◆ **BRIEF**:
Once you reach the line that holds "Given: Click the comments" in the listing below, output it and every line after it through the line that holds "Screen dimensions: 1389x868", word for word.

....

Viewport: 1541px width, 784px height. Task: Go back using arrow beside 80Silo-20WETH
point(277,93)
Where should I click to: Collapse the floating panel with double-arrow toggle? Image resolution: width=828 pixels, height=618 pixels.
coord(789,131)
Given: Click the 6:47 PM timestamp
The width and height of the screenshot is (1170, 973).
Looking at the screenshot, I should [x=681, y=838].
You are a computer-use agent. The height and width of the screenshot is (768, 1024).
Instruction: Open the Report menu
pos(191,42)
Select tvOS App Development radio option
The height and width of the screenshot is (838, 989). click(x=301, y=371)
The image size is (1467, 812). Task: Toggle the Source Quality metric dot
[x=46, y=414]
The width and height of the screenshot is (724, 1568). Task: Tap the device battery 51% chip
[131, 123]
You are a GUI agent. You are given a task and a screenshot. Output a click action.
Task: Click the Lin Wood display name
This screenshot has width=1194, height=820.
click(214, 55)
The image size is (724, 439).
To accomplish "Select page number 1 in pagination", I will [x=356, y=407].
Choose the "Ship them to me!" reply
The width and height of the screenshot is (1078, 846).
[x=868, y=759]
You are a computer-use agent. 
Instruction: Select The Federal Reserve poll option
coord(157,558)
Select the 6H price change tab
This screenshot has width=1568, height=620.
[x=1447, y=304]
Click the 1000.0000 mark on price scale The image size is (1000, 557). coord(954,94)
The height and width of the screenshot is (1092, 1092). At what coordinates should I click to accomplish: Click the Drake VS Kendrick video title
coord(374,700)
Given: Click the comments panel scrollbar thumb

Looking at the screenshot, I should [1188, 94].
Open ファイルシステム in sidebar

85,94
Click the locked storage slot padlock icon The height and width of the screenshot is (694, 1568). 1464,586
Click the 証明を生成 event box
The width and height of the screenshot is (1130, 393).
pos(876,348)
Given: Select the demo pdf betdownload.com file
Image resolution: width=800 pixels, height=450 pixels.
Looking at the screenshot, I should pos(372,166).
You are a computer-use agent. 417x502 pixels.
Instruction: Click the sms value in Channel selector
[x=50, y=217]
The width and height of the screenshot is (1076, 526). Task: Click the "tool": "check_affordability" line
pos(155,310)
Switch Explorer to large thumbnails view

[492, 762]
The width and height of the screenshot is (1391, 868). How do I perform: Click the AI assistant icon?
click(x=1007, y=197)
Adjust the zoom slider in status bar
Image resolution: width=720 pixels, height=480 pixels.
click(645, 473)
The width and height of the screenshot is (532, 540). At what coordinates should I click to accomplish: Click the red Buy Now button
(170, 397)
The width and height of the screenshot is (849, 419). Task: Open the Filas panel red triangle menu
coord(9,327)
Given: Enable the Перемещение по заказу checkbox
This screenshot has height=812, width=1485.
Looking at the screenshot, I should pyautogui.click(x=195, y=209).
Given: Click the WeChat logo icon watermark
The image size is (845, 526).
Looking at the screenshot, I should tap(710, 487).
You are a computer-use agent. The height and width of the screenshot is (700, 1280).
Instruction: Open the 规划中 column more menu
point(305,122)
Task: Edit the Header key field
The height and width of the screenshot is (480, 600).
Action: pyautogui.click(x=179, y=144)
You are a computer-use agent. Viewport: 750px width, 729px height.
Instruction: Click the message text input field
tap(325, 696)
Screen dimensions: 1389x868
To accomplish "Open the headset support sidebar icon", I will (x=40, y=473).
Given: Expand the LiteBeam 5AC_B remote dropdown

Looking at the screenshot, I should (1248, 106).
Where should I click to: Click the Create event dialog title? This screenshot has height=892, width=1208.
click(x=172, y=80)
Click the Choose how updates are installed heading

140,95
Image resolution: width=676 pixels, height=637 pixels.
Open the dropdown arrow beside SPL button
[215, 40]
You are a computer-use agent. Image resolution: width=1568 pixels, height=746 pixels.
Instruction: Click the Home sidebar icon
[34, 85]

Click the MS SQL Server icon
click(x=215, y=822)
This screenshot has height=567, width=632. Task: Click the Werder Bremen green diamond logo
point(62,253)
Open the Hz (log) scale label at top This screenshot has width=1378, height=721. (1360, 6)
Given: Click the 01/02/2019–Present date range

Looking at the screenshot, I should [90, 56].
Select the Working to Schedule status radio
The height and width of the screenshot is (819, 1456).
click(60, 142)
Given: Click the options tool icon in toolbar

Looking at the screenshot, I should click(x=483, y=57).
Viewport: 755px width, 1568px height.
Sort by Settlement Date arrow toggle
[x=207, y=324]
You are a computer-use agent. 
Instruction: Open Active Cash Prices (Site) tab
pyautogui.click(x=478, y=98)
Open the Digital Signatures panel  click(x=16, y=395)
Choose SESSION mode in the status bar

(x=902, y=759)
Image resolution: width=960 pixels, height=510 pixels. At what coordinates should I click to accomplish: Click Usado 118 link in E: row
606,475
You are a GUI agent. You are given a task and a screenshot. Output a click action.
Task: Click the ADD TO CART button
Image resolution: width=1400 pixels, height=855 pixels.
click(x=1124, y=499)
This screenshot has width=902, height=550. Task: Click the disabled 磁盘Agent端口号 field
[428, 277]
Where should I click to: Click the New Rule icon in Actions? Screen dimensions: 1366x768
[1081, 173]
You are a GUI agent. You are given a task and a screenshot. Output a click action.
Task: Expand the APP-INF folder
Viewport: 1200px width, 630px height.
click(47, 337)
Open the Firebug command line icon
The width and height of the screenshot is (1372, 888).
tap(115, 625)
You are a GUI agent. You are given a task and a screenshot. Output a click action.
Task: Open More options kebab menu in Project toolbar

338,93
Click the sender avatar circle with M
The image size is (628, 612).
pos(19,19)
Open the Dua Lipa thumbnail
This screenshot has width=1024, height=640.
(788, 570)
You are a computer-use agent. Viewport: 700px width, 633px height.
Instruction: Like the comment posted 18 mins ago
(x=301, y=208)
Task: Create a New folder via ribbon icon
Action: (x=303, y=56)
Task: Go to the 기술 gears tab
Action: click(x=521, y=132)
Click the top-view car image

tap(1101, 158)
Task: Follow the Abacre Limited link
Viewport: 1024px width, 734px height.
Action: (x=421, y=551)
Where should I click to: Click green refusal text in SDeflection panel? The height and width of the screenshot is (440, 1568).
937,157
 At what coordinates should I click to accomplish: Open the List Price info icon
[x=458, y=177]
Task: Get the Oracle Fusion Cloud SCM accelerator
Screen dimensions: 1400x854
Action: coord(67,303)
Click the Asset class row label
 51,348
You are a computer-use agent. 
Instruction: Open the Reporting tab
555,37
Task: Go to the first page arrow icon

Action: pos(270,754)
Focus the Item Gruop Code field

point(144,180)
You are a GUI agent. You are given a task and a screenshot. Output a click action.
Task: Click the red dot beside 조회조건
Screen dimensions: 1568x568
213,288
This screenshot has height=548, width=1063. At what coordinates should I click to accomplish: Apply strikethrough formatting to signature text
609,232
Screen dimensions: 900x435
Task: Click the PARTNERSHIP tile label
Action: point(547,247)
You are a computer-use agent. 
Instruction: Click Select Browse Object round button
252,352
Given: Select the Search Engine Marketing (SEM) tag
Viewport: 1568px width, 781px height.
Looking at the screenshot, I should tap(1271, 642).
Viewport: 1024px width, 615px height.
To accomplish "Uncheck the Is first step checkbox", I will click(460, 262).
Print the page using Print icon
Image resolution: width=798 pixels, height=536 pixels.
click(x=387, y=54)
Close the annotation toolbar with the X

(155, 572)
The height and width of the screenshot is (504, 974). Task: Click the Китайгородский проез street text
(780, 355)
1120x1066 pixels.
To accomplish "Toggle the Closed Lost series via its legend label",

....

◆ **EXERCISE ANSWER**:
Given: Click the comments panel scrollbar thumb

Looking at the screenshot, I should [1188, 94].
Open ファイルシステム in sidebar

85,94
Click the locked storage slot padlock icon The height and width of the screenshot is (694, 1568). 1464,586
Click the 証明を生成 event box
The width and height of the screenshot is (1130, 393).
pos(876,348)
Given: Select the demo pdf betdownload.com file
Image resolution: width=800 pixels, height=450 pixels.
Looking at the screenshot, I should pos(372,166).
You are a computer-use agent. 417x502 pixels.
Instruction: Click the sms value in Channel selector
[x=50, y=217]
The width and height of the screenshot is (1076, 526). Task: Click the "tool": "check_affordability" line
pos(155,310)
Switch Explorer to large thumbnails view

[492, 762]
The width and height of the screenshot is (1391, 868). How do I perform: Click the AI assistant icon?
click(x=1007, y=197)
Adjust the zoom slider in status bar
Image resolution: width=720 pixels, height=480 pixels.
click(645, 473)
The width and height of the screenshot is (532, 540). At what coordinates should I click to accomplish: Click the red Buy Now button
(170, 397)
The width and height of the screenshot is (849, 419). Task: Open the Filas panel red triangle menu
coord(9,327)
Given: Enable the Перемещение по заказу checkbox
This screenshot has height=812, width=1485.
Looking at the screenshot, I should pyautogui.click(x=195, y=209).
Given: Click the WeChat logo icon watermark
The image size is (845, 526).
Looking at the screenshot, I should tap(710, 487).
You are a computer-use agent. The height and width of the screenshot is (700, 1280).
Instruction: Open the 规划中 column more menu
point(305,122)
Task: Edit the Header key field
The height and width of the screenshot is (480, 600).
Action: pyautogui.click(x=179, y=144)
You are a computer-use agent. Viewport: 750px width, 729px height.
Instruction: Click the message text input field
tap(325, 696)
Screen dimensions: 1389x868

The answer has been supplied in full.